Predicting the future

Humans have always needed to predict the future. This is why Stonehenge was built: our ancestors needed to know when winter would end and spring would begin, and, no, they couldn’t just google it.

Stonehenge isn’t just a religious site where pagan summer and winter festivals have been held over the millennia. It’s also one of our earliest scientific instruments. Stonehenge is one of humanity’s earliest compasses and calendars as it tracks the movement of the sun across the sky and marks those days when the sun will be at its highest and lowest points in the sky. Of course, Stonehenge may seem like more of a religious site than a scientific instrument because science and religion have historically been muddled together. Moreover, the religious aspect of this site has always been more celebrated than the underlying science.

Science and religion are separate because scientists are studying and trying to make sense of the natural world, while theologians are supposedly studying and trying to make sense of the supernatural world. Science studies the natural world so we can understand and predict the behavior of things in the natural world, while the supposed goal of religion is to explain the supernatural world so we can predict the behavior of God. Of course, the world’s religions have failed to offer a unifying explanation of God’s behavior, instead, they just offer a pleasing social and “spiritual” experience for a small donation.

To be effective hunters, farmers, and tool makers, humans need to know how animals behave, how the seasons change and how different rocks and metals will behave when used as tools. Just as important would be to understand how God behaves and how our worship, rituals and kindness, or lack thereof will affect God’s behavior.

Science has done a remarkable job of allowing us to predict the weather, animal behavior and the tensile strength of different rocks and metals. Unfortunately, the world’s religions have failed to offer accurate predictions of God’s behavior. In fact, humanity is united by science and divided by religion because the predictions made by science are reliable, while the predictions and prophesies made by the world’s religions are unreliable.

This is how science works: scientists make predictions based on hypothesized laws. Scientists then design and run experiments to see if those predictions come true and, thus, if the laws are accurate. If their predictions don’t come true, then the laws are re-evaluated, and new predictions are made, and new experiments are run. Unfortunately, the world’s religions resist any critiquing and rewriting of their laws and prophesies even though their predictions continually fail to materialize.

Perhaps we’re lucky that the End Times haven’t arrived, as they have been predicted so many times. Yet this constant prophesizing that the world is about to end has caused numerous generations to see our world as disposable, which has discouraged those generations from preserving the environment for future generations.

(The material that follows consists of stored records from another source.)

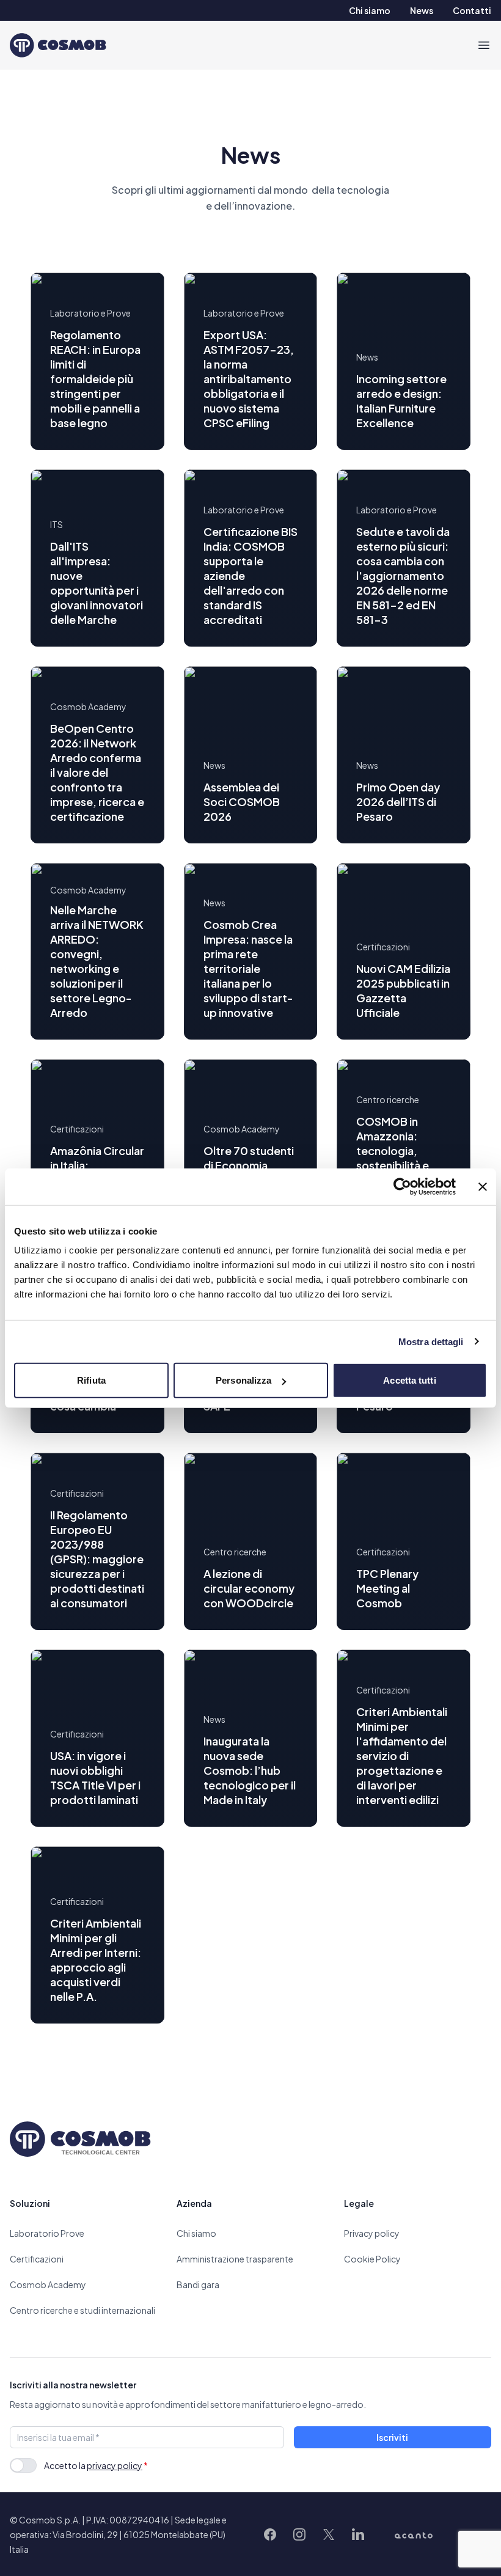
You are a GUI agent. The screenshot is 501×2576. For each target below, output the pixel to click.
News (421, 10)
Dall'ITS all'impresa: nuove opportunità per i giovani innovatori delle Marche (96, 582)
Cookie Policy (372, 2258)
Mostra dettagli (431, 1341)
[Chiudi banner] (482, 1186)
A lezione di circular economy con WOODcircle (248, 1588)
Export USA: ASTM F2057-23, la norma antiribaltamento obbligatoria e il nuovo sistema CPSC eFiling (248, 379)
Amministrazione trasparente (235, 2258)
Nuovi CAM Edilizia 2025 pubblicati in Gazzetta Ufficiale (403, 990)
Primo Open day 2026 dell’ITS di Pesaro (398, 801)
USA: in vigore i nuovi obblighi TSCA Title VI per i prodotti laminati (95, 1778)
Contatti (472, 10)
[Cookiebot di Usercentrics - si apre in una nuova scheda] (402, 1186)
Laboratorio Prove (47, 2233)
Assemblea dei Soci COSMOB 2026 (241, 801)
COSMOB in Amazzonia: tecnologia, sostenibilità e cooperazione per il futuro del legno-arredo (395, 1165)
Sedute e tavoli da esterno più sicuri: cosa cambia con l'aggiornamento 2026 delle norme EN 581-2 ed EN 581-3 (403, 575)
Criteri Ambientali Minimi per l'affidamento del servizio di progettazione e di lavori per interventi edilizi (401, 1755)
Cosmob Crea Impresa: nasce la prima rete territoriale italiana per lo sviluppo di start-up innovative (248, 968)
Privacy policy (372, 2233)
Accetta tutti (409, 1380)
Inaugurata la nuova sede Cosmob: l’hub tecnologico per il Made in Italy (249, 1770)
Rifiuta (91, 1380)
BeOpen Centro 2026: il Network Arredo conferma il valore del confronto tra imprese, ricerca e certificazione (97, 772)
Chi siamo (369, 10)
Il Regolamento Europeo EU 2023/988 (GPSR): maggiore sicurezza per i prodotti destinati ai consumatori (97, 1559)
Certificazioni (37, 2258)
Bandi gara (198, 2284)
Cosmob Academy (48, 2284)
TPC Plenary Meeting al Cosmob (387, 1588)
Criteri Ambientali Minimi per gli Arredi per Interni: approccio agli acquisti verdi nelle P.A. (95, 1959)
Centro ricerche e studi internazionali (82, 2310)
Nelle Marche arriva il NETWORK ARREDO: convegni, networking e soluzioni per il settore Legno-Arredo (97, 961)
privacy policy (114, 2465)
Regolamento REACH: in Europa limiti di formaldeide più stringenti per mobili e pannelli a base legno (95, 379)
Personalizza (243, 1380)
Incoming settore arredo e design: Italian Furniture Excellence (401, 401)
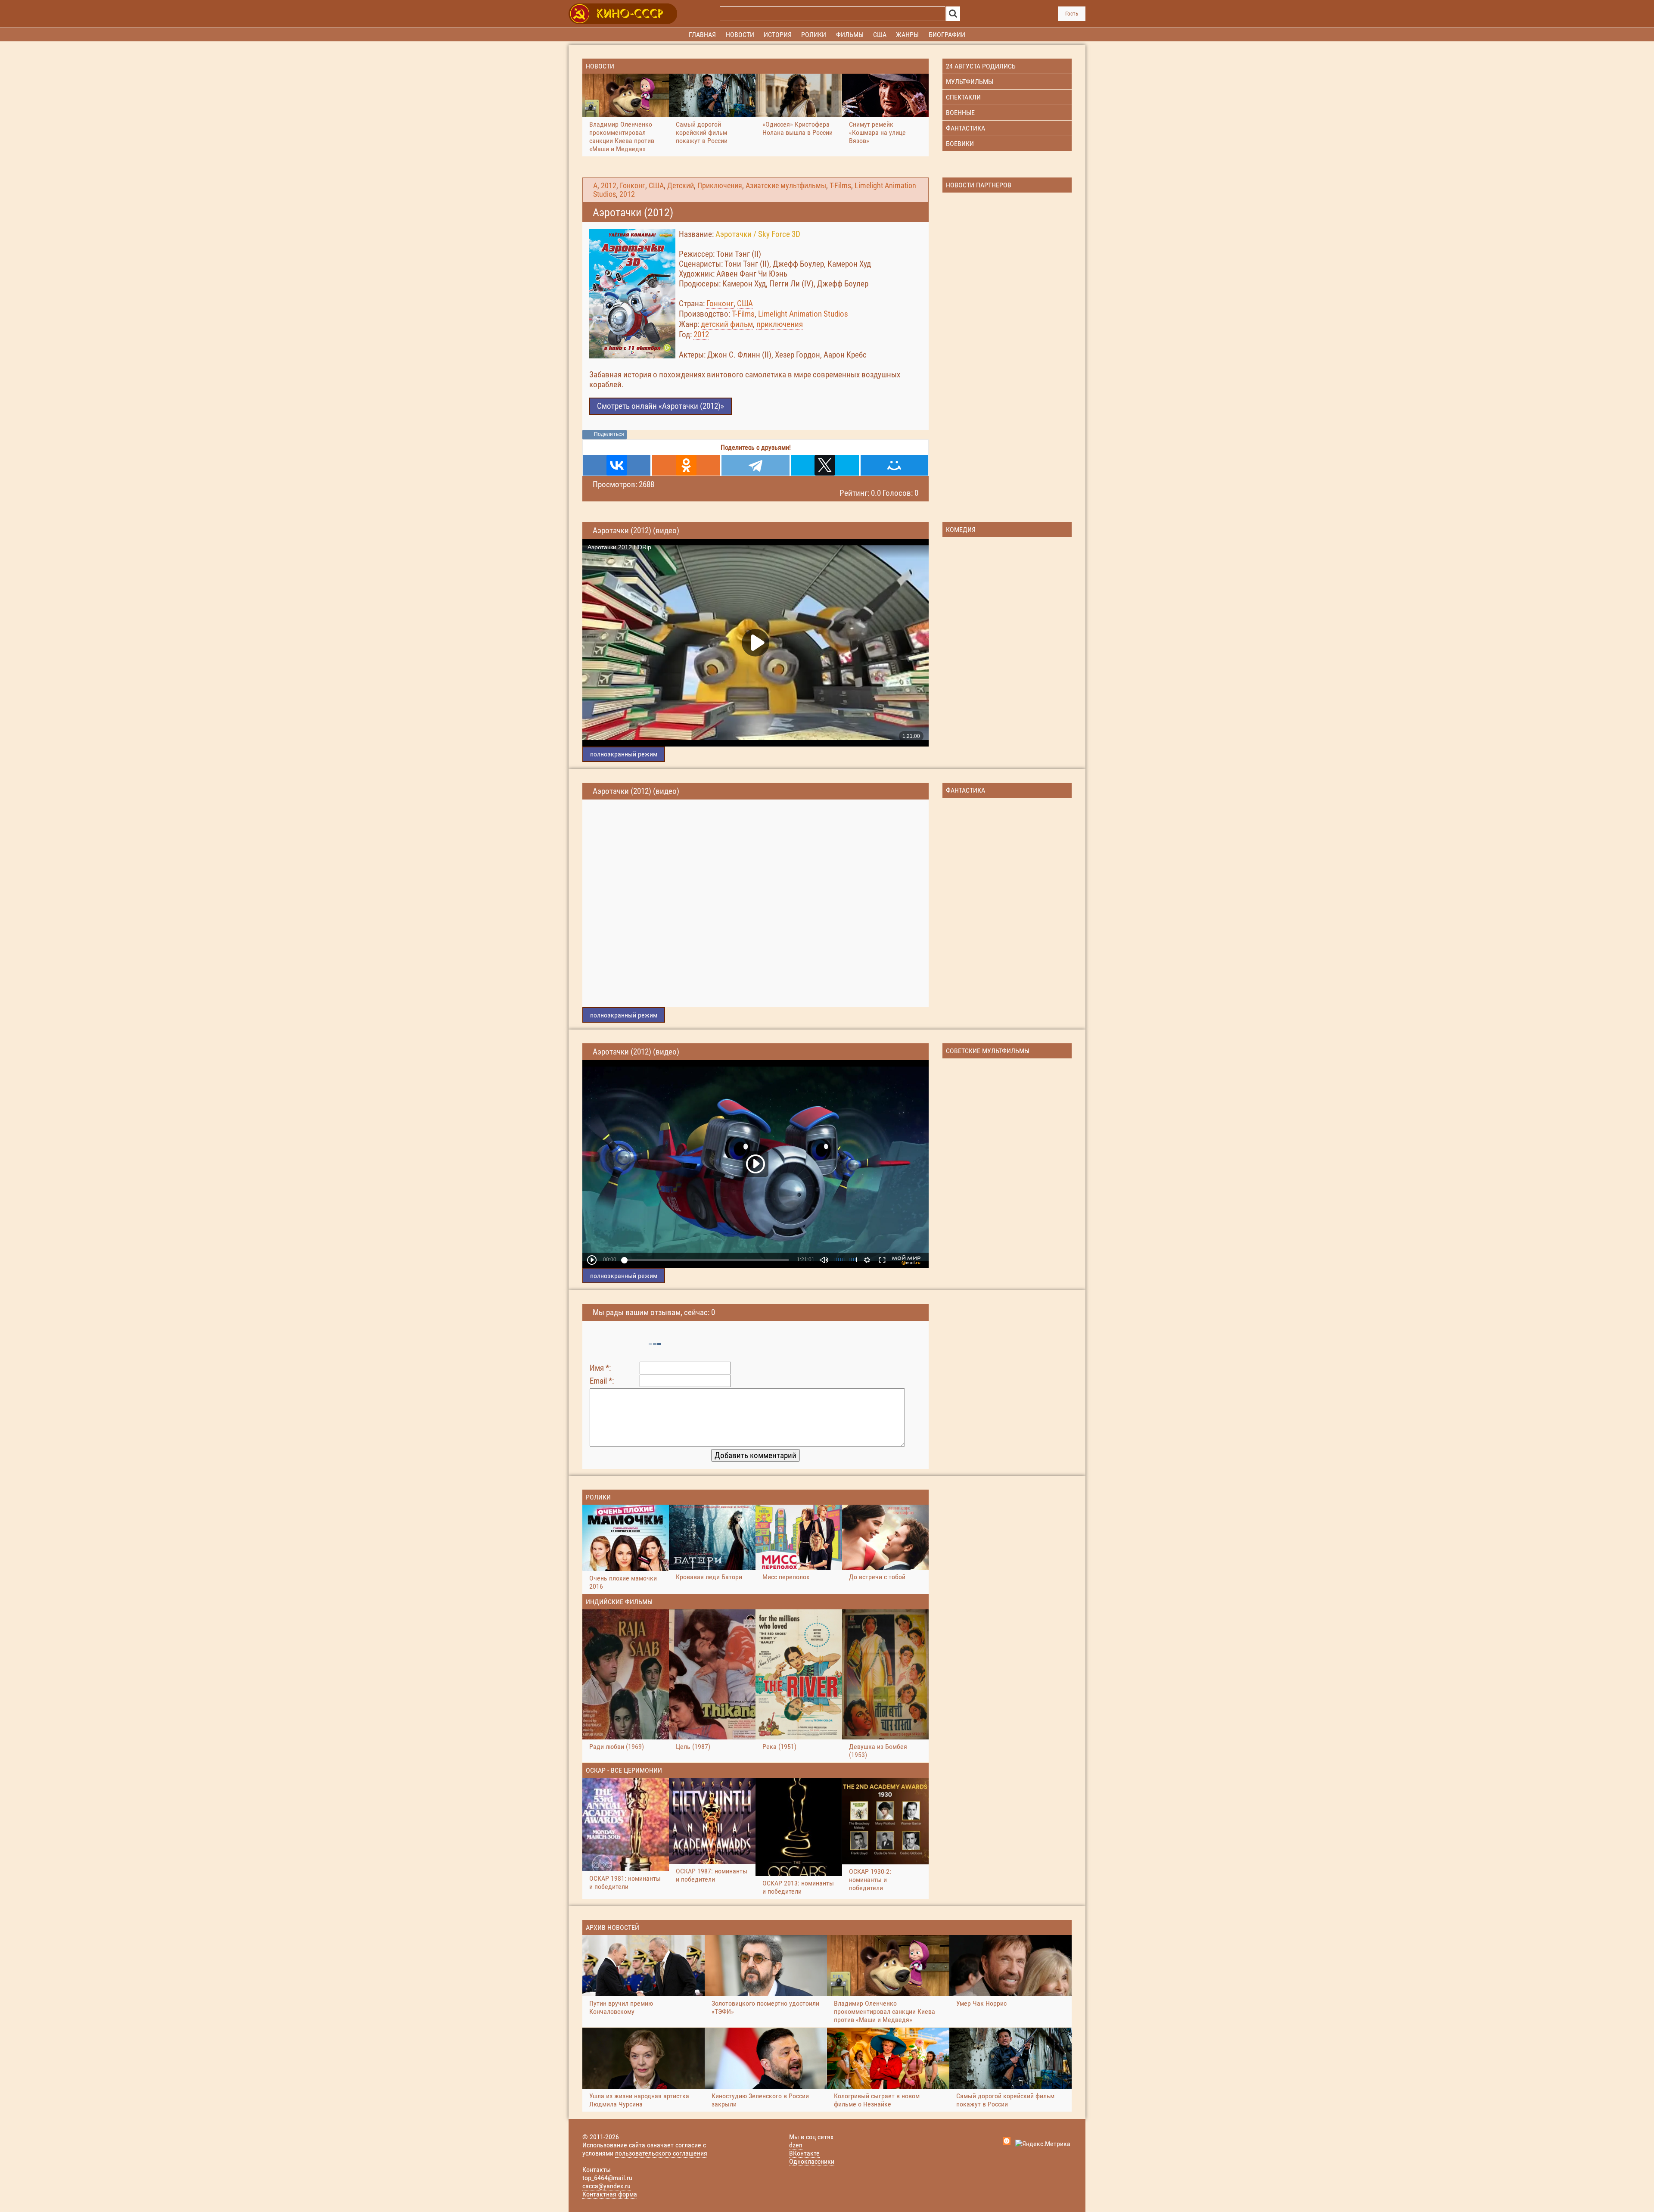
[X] (825, 465)
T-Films (840, 185)
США (656, 185)
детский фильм (727, 324)
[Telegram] (755, 465)
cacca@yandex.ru (606, 2186)
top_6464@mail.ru (607, 2178)
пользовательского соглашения (661, 2153)
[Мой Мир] (894, 465)
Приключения (719, 185)
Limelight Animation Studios (803, 314)
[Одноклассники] (686, 465)
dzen (795, 2145)
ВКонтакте (804, 2153)
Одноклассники (811, 2161)
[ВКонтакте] (616, 465)
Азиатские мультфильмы (786, 185)
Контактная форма (609, 2194)
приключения (779, 324)
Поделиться (609, 434)
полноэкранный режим (623, 754)
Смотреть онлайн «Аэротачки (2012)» (660, 406)
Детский (680, 185)
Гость (1071, 13)
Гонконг (632, 185)
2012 (608, 185)
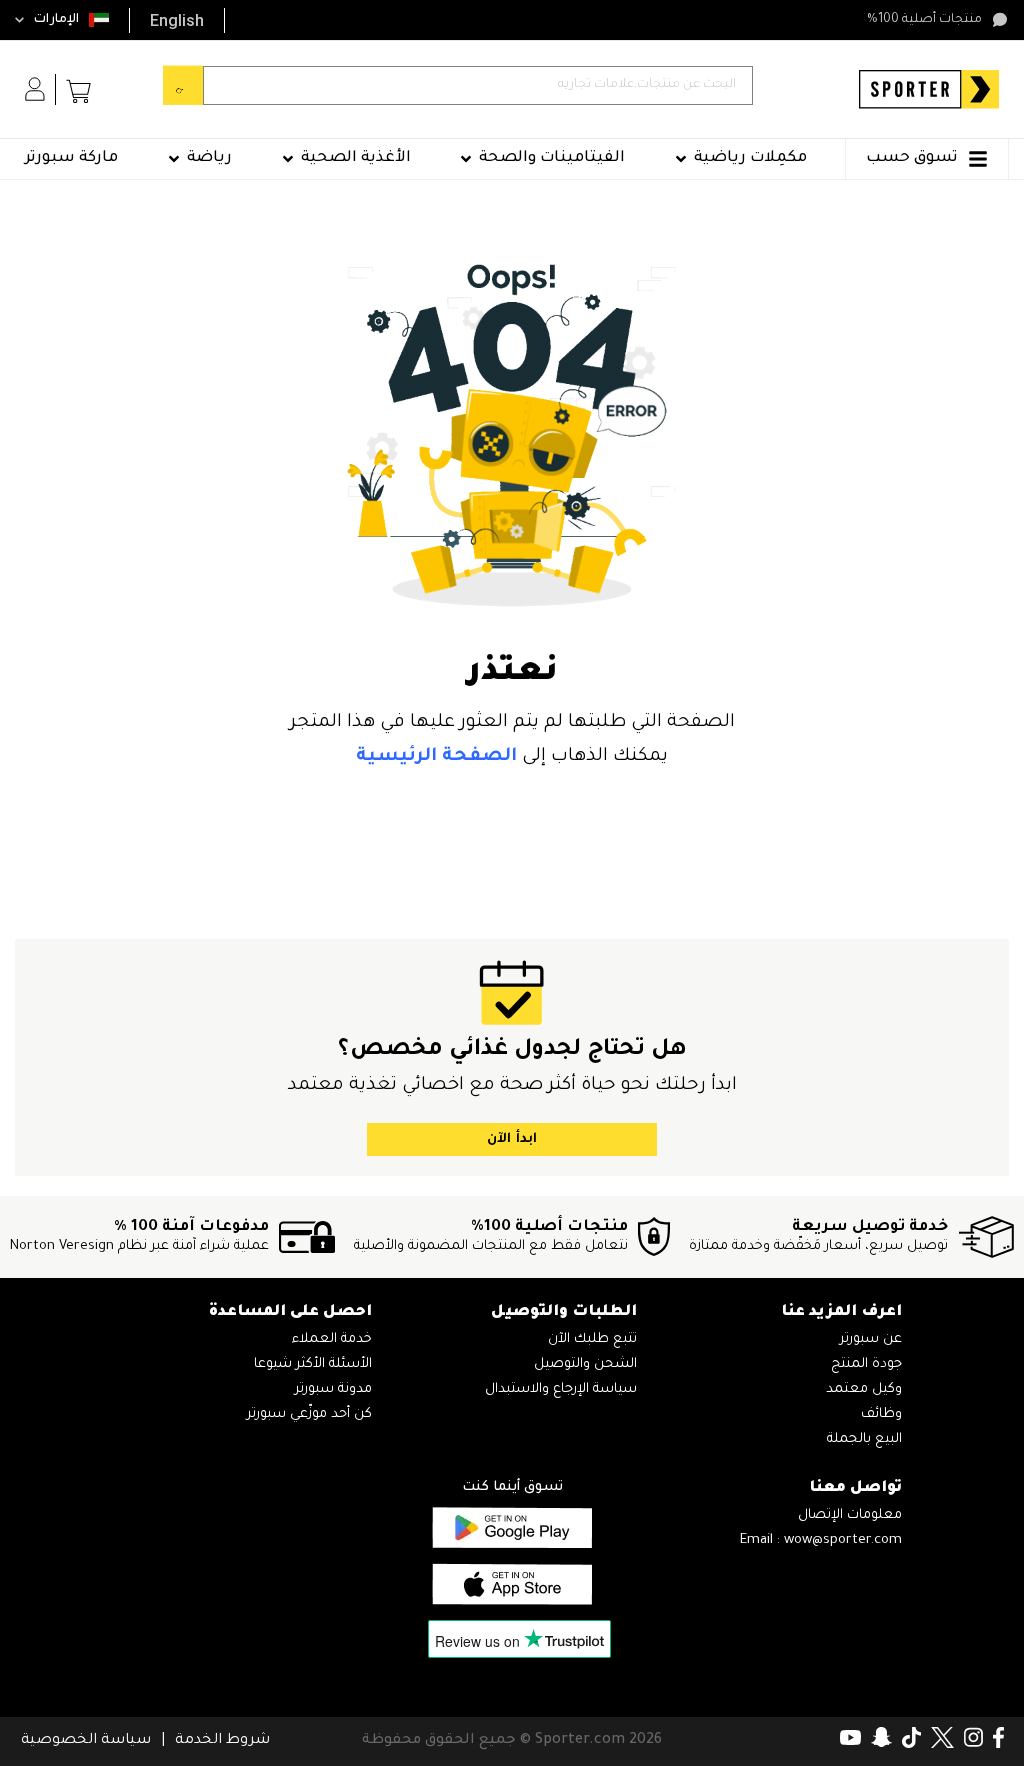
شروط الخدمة (222, 1741)
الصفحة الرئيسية (436, 757)
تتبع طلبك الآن (592, 1339)
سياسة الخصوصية (86, 1741)
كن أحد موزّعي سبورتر (309, 1414)
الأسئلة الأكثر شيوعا (313, 1364)
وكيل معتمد (864, 1389)
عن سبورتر (871, 1339)
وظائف (881, 1414)
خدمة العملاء (332, 1339)
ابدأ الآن (512, 1139)
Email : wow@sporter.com (821, 1540)
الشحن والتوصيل (585, 1364)
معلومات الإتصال (850, 1515)
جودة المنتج (866, 1364)
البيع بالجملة (864, 1439)
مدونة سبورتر (333, 1389)
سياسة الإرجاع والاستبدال (561, 1389)
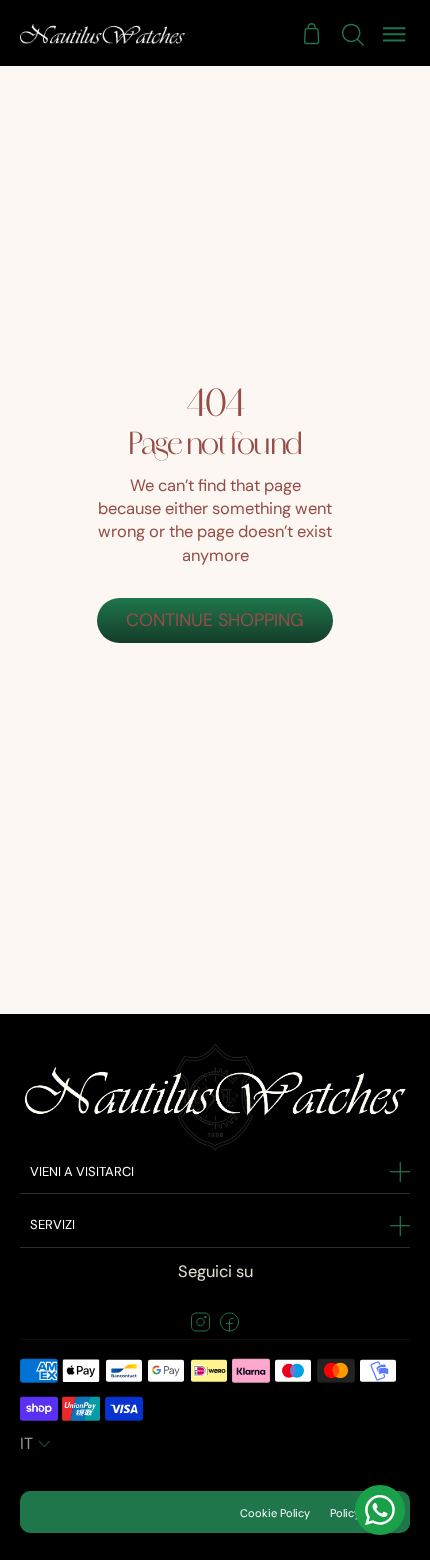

The world’s religions aren’t predicting or revealing the future; they’re predicting or revealing what most people want to believe. They’re predicting that most people want to believe that God will forgive them for their sins, that karma will right all wrongs, and that a savior will arrive shortly to fix all the problems in our world.

We shouldn’t follow religions that don’t understand and can’t predict the future. We should demand that our religions explain why the world is still here in spite of all their doomsday prophesies, why karma hasn’t eliminated all evil people, and why a savior hasn’t shown up to solve all our problems. This won’t be easy because demanding that our religions actually explain the past, present, and future will take humility, as it’s far more narcistic and appealing to predict and believe that our generation is the chosen and final generation than to predict and believe that life will go on beyond our generation.